### [TASK OBJECTIVE]
Only the lines from the one with "Screen dimensions: 2576x1416" to the end of the material should be reproduced, exactly and in full, both ends included.

### [PROVIDED ENTRIES]
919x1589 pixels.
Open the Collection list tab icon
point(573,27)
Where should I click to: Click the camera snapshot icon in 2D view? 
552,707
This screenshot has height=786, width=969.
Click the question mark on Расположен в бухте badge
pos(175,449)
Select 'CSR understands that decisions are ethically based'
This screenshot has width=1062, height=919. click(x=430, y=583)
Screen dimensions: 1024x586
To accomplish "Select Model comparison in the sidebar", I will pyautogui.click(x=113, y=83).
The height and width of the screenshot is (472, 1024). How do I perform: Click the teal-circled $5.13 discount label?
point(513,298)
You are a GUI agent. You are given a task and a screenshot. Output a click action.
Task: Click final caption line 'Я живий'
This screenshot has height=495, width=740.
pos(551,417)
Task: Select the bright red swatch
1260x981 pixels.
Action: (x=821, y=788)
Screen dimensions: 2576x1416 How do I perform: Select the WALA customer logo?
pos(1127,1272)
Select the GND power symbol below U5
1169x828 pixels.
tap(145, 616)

### [TASK RESULT]
Screen dimensions: 2576x1416 How do I perform: Select the WALA customer logo?
pos(1127,1272)
Select the GND power symbol below U5
1169x828 pixels.
tap(145, 616)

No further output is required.